When you grow up, you tend to get told that the world is the way it is and your life is just to live your life inside the world. Try not to bash into walls too much. Try to have a nice family life, have fun, save a little money. That’s a very limited life. Life can be much broader than that.
So this is what we’ve chosen to do with our life. We could be sitting in a monastery somewhere in Japan. We could be out sailing. Some of the executive team could be playing golf. They could be running other companies. And we’ve all chosen to do this with our lives. So it better be damn good. It better be worth it. And we think it is.

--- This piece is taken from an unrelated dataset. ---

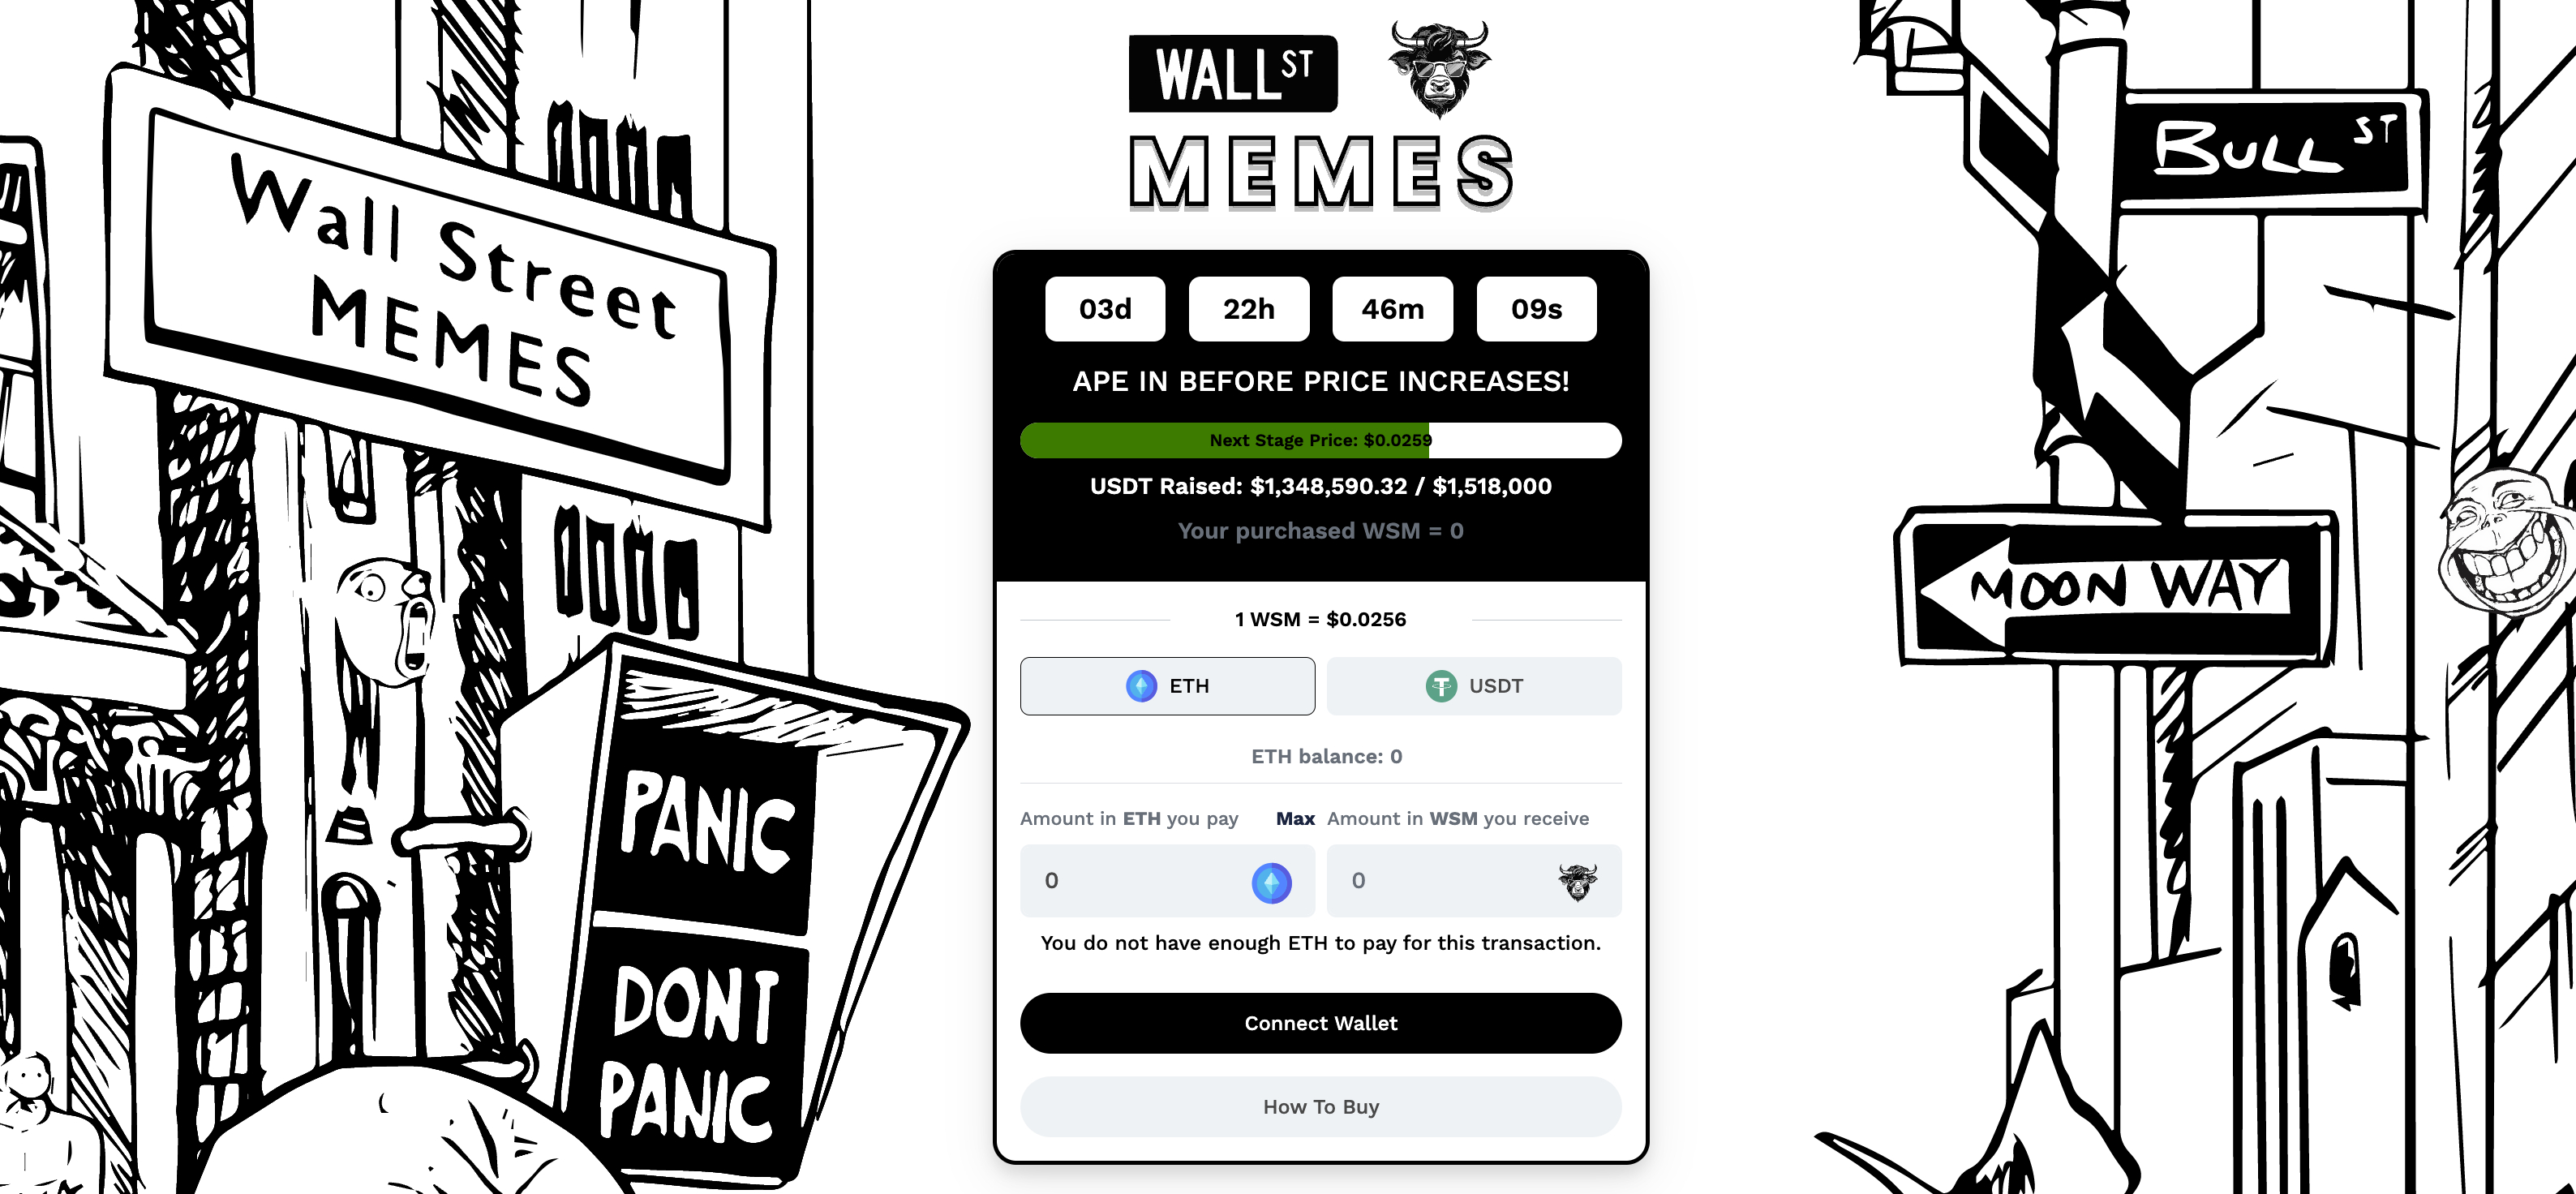Click the Connect Wallet button
This screenshot has height=1194, width=2576.
[x=1321, y=1023]
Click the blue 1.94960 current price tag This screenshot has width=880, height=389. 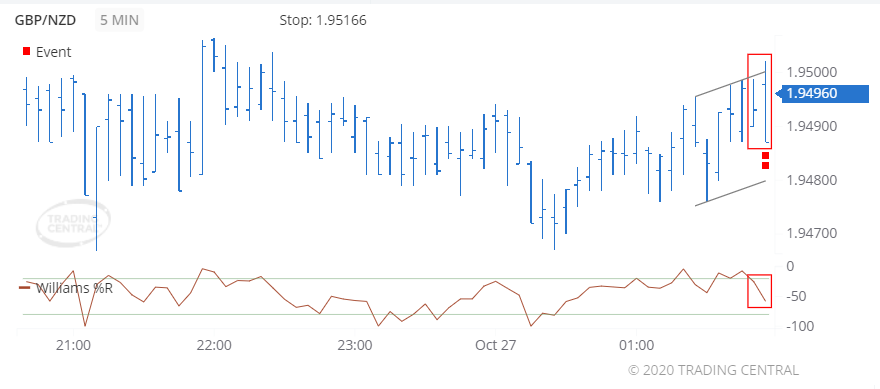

On his father: He was a machinist by trade and worked very hard and was kind of a genius with his hands. He had a workbench out in his garage where, when I was about five or six, he sectioned off a little piece of it and said “Steve, this is your workbench now.” And he gave me some of his smaller tools and showed me how to use a hammer and saw and how to build things. It really was very good for me. He spent a lot of time with me… teaching me how to build things, how to take things apart, put things back together.
I can tell you this: I’ve been married for 8 years, and that’s had a really good influence on me. I’ve been very lucky, through random happenstance I just happened to sit next to this wonderful woman who became my wife. And it was a big deal. We have 3 kids, and it’s been a big deal. You see the world differently.
I’ve never been so tired in my life. I’d come home at about ten o’clock at night and flop straight into bed, then haul myself out at six the next morning and take a shower and go to work. My wife deserves all the credit for keeping me at it. She supported me and kept the family together with a husband in absentia.
Ever since I’ve had cancer, I’ve been thinking about it more. And I find myself believing a bit more. I kind of – maybe it’s ’cause I want to believe in an afterlife. That when you die, it doesn’t just all disappear. The wisdom you’ve accumulated. Somehow it lives on, but sometimes I think it’s just like an on-off switch. Click and you’re gone. And that’s why I don’t like putting on-off switches on Apple devices.
I have been trained to think in units of time that are measured in several years. With what I’ve chosen to do with my life, you know, even a small thing takes a few years. To do anything of magnitude takes at least five years, more likely seven or eight. Rightfully or wrongfully, that’s how I think.
You need a very product-oriented culture, even in a technology company. Lots of companies have tons of great engineers and smart people. But ultimately, there needs to be some gravitational force that pulls it all together. Otherwise, you can get great pieces of technology all floating around the universe. But it doesn’t add up to much.
I didn’t see it then, but it turned out that getting fired from Apple was the best thing that could have ever happened to me. The heaviness of being successful was replaced by the lightness of being a beginner again, less sure about everything. It freed me to enter one of the most creative periods of my life.
Reed College at that time offered perhaps the best calligraphy instruction in the country… I decided to take a calligraphy class to learn how to do this. It was beautiful, historical, artistically subtle in a way that science can’t capture, and I found it fascinating. None of this had even a hope of any practical application in my life. But ten years later, when we were designing the first Macintosh computer, it all came back to me.
We wanted to more richly experience why were we were alive, not just make a better life, and so people went in search of things. The great thing that came from that time was to realize that there was definitely more to life than the materialism of the late 50’s and early sixties. We were going in search of something deeper.
I used to think that technology could help education. I’ve probably spearheaded giving away more computer equipment to schools than anybody else on the planet. But I’ve had to come to the inevitable conclusion that the problem is not one that technology can hope to solve. What’s wrong with education cannot be fixed with technology. No amount of technology will make a dent.
One of the saints in my life is this woman named Imogene Hill, who was a fourth-grade teacher who taught this advanced class. She got hip to my whole situation in about a month and kindled a passion in me for learning things. I learned more that year than I think I learned in any year in school.
My mother taught me how to read before I got to school and so when I got there I really just wanted to do two things. I wanted to read books because I loved reading books and I wanted to go outside and chase butterflies. You know, do the things that five-year-olds like to do. I encountered authority of a different kind than I had ever encountered before, and I did not like it. And they really almost got me. They came close to really beating any curiosity out of me.
People say you have to have a lot of passion for what you’re doing and it’s totally true. And the reason is because it’s so hard that if you don’t, any rational person would give up. It’s really hard. And you have to do it over a sustained period of time. So if you don’t love it, if you’re not having fun doing it, you don’t really love it, you’re going to give up.